- _Material shown_
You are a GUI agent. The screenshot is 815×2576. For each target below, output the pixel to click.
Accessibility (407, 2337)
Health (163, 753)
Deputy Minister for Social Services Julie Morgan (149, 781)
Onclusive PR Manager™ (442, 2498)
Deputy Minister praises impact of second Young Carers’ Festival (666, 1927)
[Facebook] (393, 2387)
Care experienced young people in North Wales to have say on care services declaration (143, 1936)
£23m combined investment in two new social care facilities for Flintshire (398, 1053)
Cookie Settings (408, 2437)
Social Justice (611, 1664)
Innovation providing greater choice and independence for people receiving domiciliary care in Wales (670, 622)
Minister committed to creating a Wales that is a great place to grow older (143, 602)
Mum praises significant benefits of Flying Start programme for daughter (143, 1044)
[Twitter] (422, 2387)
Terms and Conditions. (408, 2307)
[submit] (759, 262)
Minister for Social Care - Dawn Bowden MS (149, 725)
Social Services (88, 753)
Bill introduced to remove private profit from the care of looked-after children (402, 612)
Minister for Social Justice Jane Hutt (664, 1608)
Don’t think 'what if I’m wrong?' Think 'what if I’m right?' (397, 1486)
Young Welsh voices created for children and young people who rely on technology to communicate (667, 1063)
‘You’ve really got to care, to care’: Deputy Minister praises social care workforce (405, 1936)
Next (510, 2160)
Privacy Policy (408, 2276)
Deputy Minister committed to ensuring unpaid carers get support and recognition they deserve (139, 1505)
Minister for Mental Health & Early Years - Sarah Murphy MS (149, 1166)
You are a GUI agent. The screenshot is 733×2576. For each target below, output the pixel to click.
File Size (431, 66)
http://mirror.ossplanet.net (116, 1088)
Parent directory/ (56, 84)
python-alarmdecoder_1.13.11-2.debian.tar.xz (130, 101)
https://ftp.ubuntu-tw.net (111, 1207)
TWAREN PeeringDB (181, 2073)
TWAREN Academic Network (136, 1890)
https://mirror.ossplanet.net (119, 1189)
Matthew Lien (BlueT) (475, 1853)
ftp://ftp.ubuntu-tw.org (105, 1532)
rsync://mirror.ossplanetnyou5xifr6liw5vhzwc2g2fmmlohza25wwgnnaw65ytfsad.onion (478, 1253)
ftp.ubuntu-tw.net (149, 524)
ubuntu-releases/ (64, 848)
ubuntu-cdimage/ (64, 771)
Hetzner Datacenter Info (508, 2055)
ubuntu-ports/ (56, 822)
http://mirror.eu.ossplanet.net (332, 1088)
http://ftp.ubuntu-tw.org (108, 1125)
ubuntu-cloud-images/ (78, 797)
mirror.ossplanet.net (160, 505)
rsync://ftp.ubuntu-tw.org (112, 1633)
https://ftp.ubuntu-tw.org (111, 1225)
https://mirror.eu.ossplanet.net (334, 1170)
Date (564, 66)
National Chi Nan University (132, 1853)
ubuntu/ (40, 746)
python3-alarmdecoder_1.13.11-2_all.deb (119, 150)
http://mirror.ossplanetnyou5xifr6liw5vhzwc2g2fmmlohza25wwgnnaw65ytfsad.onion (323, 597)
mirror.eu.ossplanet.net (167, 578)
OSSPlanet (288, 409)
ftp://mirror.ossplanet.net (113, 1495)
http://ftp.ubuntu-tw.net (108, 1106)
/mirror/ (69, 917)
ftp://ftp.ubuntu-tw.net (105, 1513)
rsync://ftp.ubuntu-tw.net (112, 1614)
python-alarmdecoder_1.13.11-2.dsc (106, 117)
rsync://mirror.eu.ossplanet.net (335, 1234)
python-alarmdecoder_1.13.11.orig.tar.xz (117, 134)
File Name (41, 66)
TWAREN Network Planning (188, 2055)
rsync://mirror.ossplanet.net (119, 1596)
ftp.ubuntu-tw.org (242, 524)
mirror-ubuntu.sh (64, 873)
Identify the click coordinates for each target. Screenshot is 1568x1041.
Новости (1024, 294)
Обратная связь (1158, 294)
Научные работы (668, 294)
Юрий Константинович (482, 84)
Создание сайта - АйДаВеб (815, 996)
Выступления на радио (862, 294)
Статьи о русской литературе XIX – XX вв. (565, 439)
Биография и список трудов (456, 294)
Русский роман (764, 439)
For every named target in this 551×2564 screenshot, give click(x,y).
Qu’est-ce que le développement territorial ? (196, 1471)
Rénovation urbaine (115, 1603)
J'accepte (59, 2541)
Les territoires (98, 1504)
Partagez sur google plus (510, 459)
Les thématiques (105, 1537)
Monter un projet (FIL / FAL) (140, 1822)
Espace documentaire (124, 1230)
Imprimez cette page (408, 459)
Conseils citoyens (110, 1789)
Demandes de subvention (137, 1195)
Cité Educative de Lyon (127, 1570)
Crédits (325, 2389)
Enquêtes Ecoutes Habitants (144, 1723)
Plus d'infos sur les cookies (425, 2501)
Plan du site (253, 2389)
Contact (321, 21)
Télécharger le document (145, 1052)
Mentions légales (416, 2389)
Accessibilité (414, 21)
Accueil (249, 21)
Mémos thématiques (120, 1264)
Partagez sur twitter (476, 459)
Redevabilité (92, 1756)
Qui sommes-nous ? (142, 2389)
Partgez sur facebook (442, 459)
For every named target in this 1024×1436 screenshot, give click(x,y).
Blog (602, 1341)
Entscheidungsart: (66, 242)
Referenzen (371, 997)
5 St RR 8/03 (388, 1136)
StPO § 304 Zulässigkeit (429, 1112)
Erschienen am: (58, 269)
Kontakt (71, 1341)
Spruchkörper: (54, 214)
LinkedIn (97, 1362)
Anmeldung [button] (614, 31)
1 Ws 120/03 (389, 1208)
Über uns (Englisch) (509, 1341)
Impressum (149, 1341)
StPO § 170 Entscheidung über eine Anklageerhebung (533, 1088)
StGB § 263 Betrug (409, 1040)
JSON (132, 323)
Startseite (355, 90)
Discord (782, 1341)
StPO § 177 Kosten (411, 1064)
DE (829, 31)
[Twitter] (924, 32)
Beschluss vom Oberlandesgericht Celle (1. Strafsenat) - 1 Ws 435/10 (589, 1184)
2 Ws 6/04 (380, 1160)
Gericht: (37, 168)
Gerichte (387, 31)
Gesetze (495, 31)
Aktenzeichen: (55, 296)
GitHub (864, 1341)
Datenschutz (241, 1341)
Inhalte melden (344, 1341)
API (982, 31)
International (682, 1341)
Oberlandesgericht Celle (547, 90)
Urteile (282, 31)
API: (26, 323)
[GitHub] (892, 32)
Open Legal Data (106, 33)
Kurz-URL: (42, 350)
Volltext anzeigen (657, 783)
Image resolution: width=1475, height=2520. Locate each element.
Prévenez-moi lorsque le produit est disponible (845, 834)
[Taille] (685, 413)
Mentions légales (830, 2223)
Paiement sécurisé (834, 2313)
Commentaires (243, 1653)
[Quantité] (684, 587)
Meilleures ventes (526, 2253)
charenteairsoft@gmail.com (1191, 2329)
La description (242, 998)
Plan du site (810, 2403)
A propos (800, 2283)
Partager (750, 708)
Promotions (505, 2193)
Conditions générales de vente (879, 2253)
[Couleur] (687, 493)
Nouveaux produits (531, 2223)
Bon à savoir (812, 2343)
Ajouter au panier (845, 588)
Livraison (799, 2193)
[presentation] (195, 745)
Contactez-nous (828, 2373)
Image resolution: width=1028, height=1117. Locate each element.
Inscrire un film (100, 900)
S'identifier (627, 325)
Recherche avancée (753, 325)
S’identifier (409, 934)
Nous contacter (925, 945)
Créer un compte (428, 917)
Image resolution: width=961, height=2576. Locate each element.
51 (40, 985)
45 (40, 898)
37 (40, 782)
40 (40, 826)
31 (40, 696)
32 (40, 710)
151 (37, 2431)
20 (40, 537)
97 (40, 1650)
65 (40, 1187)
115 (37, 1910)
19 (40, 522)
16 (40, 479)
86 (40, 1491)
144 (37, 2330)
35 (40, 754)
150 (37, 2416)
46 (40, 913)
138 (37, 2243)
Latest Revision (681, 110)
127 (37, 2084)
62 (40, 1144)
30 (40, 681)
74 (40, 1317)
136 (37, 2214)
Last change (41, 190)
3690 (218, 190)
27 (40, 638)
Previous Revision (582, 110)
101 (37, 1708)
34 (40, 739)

- _What this task involves_
Could you write out, with no changes, everything in the listing above from the line containing "[Taille] (685, 413)" down to the line containing "Contactez-nous (828, 2373)", including both of those lines?

- _The completed task_
[Taille] (685, 413)
Mentions légales (830, 2223)
Paiement sécurisé (834, 2313)
Commentaires (243, 1653)
[Quantité] (684, 587)
Meilleures ventes (526, 2253)
charenteairsoft@gmail.com (1191, 2329)
La description (242, 998)
Plan du site (810, 2403)
A propos (800, 2283)
Partager (750, 708)
Promotions (505, 2193)
Conditions générales de vente (879, 2253)
[Couleur] (687, 493)
Nouveaux produits (531, 2223)
Bon à savoir (812, 2343)
Ajouter au panier (845, 588)
Livraison (799, 2193)
[presentation] (195, 745)
Contactez-nous (828, 2373)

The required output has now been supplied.